I just came across the returns package. Its documentation states:
Noneis called the worst mistake in the history of Computer Science.
which went against my understanding of things. I always saw Python’s None and other languages’ null (C++, C#, Java, …) as totally different, and would like to sanity check my understanding. The “billion dollar mistake” quote is strictly about the null idea of things, not the None group language constructs, as far as I know. In that context, the quote would be mistaken, and I’d love to hear other opinions on this!

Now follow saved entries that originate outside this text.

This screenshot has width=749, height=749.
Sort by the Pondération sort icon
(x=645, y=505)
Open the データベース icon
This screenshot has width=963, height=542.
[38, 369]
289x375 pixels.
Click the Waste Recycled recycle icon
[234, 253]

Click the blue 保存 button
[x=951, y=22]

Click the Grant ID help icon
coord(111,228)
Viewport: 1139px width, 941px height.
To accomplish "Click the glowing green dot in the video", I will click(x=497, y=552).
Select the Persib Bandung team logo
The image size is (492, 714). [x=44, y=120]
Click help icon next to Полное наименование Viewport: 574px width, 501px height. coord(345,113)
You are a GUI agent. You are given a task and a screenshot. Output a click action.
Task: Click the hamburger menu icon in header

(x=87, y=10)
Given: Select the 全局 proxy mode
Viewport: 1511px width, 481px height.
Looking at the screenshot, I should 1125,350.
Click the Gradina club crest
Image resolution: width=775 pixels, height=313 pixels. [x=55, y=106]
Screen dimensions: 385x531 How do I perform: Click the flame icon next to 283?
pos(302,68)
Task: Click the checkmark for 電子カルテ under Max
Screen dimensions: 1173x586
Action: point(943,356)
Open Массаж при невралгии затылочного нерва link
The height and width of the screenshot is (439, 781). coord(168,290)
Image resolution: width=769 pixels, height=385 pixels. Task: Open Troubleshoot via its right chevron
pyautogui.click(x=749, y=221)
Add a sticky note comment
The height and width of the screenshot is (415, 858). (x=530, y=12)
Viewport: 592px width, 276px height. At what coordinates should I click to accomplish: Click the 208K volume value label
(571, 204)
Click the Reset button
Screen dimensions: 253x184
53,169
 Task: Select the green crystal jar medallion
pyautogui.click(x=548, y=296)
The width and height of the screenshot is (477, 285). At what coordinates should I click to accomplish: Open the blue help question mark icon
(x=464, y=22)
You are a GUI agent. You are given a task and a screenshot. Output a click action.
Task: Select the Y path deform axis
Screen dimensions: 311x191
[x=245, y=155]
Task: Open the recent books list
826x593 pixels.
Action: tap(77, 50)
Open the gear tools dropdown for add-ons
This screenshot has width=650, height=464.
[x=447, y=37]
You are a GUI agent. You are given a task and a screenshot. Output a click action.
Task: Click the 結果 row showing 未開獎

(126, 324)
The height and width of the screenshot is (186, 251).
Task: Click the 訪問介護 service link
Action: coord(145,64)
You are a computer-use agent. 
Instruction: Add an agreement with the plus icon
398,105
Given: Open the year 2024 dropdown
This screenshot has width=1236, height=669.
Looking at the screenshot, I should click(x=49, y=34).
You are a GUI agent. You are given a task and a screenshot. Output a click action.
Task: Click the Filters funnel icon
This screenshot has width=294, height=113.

So, None in Python is mostly sane and safe. A guard of e.g. isinstance(some_obj, SomeType) will reliably protect against “null dereference”: once passed (isinstance is True), there’s a guarante the correct type is at hand. None is safely excluded, as it is entirely outside whatever type hierarchy we’re inside of:
x = 42
NoneType = type(None)
if not isinstance(x, NoneType):
pass
Dereferencing anything that is not NoneType is safe in the sense that no AttributeError on NoneType is raised, which seems closest in spirit to null dereference exceptions (but is totally different still, as Python doesn’t have a concept of null pointers). In the null family of languages, null is a valid value common to all reference (not value) types; so even after checking for “is some_obj an instance of SomeType”, some_obj might still blow up as null on dereference. This is not the case for Python (although it might blow up for other reasons, like accessing a non-existing member); e.g., in a properly typed-checked code base,
def set(x: SomeType) -> SomeType:
x.some_member = 42
return x
will never blow up for reasons of None, whereas similar constructs might very well in null languages (despite these usually being statically typed by nature already).
So how do you feel about the “billion dollar mistake” quote in the context of Python and its None? Is it applicable?